Albrecht Maria Alexander Philipp Joseph, Duke of Wurttemberg, 1865-1939

Albrecht, duke of Wurttemberg (1865-1939) was one of a number of Royal generals who held high command in the German Army during the First World War. His army was at the hinge of the German line during the initial advance in August 1914, and then played a major part in the German offensives at Ypres in 1914 and 1915, but he was later moved to the quiet southern sector of the front.

Albrecht studied at Tübingen University (1884-1885) before joining the Army of Württemberg in 1885. Over the next ten years he was given command of a number of cavalry regiments and the Württemberg Grenadiers, before in 1896 he was promoted to generalmajor and given command of the 4th Horse Guards Brigade at Potsdam.
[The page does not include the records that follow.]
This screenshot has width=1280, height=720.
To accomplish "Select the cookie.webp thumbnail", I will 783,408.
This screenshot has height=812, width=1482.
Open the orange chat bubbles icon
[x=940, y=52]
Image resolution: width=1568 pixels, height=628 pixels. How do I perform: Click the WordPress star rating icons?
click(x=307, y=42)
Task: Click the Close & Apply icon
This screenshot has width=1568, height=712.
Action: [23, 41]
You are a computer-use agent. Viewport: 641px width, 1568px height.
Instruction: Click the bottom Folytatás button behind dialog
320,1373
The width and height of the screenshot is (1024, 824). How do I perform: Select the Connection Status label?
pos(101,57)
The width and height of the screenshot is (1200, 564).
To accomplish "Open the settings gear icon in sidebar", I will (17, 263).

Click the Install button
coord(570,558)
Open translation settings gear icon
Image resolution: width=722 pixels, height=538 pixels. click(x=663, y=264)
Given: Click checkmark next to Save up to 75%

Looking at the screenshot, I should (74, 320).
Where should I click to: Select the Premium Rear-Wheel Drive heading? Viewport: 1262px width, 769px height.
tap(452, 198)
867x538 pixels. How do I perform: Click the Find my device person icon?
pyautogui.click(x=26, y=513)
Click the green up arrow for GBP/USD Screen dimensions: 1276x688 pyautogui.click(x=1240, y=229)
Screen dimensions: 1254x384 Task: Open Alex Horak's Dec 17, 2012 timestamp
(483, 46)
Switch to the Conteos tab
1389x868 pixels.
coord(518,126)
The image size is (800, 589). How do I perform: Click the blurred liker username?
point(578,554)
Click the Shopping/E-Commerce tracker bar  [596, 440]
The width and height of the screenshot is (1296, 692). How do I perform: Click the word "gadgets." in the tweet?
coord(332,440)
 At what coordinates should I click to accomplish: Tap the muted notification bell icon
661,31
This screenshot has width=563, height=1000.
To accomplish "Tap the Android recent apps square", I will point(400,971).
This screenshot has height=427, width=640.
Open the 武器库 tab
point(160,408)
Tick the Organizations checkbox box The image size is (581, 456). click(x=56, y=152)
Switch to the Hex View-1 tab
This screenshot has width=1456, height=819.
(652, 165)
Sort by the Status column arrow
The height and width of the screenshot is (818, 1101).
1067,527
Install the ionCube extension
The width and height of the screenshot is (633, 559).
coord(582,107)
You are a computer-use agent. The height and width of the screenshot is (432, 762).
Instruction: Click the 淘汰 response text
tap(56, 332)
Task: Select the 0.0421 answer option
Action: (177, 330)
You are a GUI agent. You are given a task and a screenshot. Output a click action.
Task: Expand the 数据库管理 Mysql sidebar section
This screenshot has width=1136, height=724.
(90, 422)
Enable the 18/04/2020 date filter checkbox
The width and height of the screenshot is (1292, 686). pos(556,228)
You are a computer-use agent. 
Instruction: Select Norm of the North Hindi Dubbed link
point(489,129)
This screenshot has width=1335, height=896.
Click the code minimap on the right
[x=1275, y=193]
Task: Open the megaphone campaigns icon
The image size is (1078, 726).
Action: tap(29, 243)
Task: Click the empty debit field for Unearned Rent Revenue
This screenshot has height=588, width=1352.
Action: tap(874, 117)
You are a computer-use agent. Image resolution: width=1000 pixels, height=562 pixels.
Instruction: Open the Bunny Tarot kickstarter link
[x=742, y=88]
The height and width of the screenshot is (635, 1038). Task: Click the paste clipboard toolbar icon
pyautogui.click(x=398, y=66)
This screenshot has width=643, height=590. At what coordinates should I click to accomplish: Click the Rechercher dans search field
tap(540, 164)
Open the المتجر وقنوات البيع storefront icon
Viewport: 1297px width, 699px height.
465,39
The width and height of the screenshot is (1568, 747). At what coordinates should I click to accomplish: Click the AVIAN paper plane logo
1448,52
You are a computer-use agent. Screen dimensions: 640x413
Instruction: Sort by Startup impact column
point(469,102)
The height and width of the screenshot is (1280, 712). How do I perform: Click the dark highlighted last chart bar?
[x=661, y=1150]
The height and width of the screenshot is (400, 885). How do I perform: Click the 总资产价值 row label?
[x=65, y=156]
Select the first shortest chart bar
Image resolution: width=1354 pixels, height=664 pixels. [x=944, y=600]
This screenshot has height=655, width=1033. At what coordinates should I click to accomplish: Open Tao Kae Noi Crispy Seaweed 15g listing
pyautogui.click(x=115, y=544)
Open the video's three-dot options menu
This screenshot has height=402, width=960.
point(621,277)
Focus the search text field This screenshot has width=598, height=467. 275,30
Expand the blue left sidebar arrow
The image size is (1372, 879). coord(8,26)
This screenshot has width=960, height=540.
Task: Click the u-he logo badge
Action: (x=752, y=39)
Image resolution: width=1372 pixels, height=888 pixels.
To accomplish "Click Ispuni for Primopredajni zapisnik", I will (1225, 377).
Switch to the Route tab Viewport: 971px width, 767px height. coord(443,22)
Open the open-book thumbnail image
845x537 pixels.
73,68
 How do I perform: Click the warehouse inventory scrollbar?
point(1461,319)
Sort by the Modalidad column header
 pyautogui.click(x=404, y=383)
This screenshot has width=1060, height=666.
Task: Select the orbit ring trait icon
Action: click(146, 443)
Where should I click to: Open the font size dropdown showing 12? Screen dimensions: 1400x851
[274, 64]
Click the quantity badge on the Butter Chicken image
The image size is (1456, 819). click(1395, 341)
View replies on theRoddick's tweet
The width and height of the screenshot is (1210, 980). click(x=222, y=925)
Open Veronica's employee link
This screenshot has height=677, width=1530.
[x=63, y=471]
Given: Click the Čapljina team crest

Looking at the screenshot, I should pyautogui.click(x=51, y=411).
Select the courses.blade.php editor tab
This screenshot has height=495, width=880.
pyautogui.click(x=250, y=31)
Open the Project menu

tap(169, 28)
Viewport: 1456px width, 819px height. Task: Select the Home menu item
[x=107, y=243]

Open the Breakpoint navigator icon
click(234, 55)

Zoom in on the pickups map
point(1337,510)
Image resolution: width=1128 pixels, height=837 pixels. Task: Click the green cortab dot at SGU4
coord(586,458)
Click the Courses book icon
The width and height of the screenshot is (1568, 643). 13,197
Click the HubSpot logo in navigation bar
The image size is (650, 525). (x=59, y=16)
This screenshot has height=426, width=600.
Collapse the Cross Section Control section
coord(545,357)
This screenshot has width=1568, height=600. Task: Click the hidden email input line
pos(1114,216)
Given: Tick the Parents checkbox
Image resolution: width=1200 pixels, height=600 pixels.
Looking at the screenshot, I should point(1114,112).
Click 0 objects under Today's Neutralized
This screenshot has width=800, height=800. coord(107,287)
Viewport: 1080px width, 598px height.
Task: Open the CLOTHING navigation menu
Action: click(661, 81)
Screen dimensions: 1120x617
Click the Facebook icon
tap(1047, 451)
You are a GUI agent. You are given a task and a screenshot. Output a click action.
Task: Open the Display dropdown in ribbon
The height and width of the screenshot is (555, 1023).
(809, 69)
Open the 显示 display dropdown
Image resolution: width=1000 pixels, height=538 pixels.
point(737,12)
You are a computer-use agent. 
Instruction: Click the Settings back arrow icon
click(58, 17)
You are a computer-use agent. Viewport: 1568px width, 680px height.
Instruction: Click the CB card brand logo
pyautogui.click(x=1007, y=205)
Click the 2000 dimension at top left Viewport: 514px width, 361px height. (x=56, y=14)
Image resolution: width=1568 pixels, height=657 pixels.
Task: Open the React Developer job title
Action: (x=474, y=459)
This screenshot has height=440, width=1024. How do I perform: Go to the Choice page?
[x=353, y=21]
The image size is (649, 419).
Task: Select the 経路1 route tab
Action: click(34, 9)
His rise through the ranks continued over the next few years. In 1906 he was given command of XI Corps at Kassel, then XIII Corps at Stuttgart in 1908. In 1913 he became inspector-general of the Sixth Army Inspection Department, and in the autumn of 1913 he was promoted to generaloberst.

At the start of the First World War Albrecht was given command of the Fourth Army (although active control was generally believed to be held by his Chief of Staff, General Ilse, as happened in several other units with Royal commanders). This army was at the hinge of the German offensive, with orders to advance across the southern Ardennes. This would bring it into contact with the northern end of the original French line, while the First, Second and Third Armies, to his north, were to carry out the massive sweep through Belgium that was meant to outflank the entire French line and end the war in the west. This first Fourth Army contained the 8th, 8th Reserve, 18th and 18th Reserve Corps.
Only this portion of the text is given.